▶ Saved data entries

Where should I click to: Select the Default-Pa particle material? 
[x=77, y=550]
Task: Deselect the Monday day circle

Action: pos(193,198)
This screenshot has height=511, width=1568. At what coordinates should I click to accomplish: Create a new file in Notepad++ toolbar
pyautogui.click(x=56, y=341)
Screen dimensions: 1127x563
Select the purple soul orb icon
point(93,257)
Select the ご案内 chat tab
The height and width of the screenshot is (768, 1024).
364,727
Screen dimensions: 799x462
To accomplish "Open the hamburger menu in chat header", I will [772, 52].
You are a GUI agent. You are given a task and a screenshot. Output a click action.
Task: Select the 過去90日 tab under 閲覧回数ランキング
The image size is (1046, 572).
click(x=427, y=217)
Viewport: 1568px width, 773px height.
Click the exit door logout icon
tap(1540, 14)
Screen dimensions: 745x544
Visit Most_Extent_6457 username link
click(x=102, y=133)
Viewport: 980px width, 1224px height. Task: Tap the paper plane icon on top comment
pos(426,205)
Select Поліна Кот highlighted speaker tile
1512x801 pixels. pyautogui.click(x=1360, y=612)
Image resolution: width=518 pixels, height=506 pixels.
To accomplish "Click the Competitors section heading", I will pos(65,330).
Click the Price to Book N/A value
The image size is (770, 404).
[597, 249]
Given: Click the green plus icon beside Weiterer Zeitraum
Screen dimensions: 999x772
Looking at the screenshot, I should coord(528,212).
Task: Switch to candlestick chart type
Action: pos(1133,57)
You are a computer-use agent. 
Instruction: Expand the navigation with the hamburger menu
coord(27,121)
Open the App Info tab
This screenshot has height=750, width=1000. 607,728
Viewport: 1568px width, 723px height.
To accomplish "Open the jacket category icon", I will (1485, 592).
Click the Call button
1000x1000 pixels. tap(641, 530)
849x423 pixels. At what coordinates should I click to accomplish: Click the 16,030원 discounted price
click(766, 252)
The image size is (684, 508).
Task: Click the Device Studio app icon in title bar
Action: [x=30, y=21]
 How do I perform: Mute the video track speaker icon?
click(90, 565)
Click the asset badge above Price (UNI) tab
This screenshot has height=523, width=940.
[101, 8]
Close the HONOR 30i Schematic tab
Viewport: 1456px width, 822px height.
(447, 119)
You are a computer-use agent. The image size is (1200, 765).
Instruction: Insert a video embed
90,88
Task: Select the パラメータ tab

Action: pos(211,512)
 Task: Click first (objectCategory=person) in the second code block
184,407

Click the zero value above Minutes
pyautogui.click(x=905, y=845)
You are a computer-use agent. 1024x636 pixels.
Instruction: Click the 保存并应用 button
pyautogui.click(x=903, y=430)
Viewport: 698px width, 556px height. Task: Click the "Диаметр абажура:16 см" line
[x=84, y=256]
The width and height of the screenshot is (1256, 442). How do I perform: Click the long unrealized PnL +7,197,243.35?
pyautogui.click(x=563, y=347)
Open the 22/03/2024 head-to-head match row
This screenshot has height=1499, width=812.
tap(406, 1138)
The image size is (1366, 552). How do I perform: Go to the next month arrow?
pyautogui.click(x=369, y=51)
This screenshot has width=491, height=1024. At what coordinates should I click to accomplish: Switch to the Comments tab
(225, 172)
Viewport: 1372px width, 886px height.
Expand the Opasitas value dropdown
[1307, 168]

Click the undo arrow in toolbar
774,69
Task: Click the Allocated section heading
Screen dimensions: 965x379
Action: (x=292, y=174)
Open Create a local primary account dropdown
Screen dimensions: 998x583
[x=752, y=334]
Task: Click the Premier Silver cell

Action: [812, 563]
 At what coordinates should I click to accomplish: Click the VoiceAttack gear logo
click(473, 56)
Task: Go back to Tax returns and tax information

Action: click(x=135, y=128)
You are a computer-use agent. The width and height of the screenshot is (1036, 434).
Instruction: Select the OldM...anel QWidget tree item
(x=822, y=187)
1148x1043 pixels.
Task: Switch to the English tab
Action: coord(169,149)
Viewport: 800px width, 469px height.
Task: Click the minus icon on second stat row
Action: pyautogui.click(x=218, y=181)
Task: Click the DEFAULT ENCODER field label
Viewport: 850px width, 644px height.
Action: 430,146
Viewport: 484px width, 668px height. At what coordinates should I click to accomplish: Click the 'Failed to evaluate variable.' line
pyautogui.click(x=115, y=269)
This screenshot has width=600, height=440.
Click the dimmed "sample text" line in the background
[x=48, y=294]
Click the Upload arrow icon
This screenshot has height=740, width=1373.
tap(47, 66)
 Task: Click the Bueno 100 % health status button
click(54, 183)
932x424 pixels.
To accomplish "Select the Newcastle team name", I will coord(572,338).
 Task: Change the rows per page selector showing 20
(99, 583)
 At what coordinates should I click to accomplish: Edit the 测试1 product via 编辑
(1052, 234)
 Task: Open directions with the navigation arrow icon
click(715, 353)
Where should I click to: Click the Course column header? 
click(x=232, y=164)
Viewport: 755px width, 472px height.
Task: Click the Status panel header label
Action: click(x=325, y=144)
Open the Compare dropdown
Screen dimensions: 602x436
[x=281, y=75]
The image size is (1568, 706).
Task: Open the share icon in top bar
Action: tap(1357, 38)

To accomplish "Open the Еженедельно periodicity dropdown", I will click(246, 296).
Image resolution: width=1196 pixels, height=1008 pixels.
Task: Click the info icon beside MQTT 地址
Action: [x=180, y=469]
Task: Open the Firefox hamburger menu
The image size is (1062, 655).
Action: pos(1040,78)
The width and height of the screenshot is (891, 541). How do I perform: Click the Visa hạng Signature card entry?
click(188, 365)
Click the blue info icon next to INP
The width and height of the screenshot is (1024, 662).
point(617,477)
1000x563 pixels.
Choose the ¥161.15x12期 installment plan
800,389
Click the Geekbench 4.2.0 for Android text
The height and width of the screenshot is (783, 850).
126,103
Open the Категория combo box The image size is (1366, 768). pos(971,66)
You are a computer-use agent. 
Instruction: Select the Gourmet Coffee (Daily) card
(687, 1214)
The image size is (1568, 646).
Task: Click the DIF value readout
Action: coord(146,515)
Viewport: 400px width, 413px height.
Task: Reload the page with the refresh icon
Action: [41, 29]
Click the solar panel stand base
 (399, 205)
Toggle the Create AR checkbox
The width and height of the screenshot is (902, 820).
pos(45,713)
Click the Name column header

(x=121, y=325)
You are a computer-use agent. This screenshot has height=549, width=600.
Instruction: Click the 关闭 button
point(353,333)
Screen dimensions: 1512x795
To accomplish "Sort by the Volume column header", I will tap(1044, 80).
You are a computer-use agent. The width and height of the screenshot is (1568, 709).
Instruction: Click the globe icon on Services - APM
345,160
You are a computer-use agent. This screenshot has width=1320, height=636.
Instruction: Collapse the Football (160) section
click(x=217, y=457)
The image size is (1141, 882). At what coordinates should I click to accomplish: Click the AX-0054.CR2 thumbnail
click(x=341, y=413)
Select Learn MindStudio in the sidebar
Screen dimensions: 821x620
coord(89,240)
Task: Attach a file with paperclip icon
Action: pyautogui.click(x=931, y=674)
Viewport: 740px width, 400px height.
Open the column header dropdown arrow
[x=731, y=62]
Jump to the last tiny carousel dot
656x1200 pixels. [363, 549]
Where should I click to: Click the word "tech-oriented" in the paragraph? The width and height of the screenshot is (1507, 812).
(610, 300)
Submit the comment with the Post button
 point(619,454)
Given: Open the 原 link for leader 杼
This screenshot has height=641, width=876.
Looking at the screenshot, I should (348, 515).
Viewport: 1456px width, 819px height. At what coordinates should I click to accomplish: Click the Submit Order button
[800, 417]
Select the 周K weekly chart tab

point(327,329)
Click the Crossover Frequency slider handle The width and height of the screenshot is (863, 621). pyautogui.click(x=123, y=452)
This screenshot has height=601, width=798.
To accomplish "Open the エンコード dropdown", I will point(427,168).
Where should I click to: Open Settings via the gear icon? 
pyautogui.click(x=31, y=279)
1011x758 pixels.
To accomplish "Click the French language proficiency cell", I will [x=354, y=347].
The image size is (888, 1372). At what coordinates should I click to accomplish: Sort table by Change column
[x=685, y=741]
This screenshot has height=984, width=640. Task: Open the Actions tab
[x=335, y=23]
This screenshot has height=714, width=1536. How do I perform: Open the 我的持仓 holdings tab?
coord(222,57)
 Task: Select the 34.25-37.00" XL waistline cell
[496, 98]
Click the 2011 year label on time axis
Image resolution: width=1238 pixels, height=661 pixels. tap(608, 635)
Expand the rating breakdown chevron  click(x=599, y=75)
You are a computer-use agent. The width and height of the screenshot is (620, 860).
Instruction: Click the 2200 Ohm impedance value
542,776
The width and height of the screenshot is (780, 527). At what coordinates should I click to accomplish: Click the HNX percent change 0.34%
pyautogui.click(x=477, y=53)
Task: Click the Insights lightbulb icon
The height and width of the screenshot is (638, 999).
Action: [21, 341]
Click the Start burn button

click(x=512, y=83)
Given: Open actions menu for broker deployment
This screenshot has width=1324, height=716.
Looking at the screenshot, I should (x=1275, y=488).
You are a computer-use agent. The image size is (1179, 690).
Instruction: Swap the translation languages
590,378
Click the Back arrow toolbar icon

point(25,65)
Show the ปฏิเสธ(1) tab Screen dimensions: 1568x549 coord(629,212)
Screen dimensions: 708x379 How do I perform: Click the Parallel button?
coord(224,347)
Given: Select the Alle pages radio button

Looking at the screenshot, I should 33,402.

▶ Task statement
Using the data above, report the number of lines that contain the string "agent", and only that number.

▶ Problem solution
11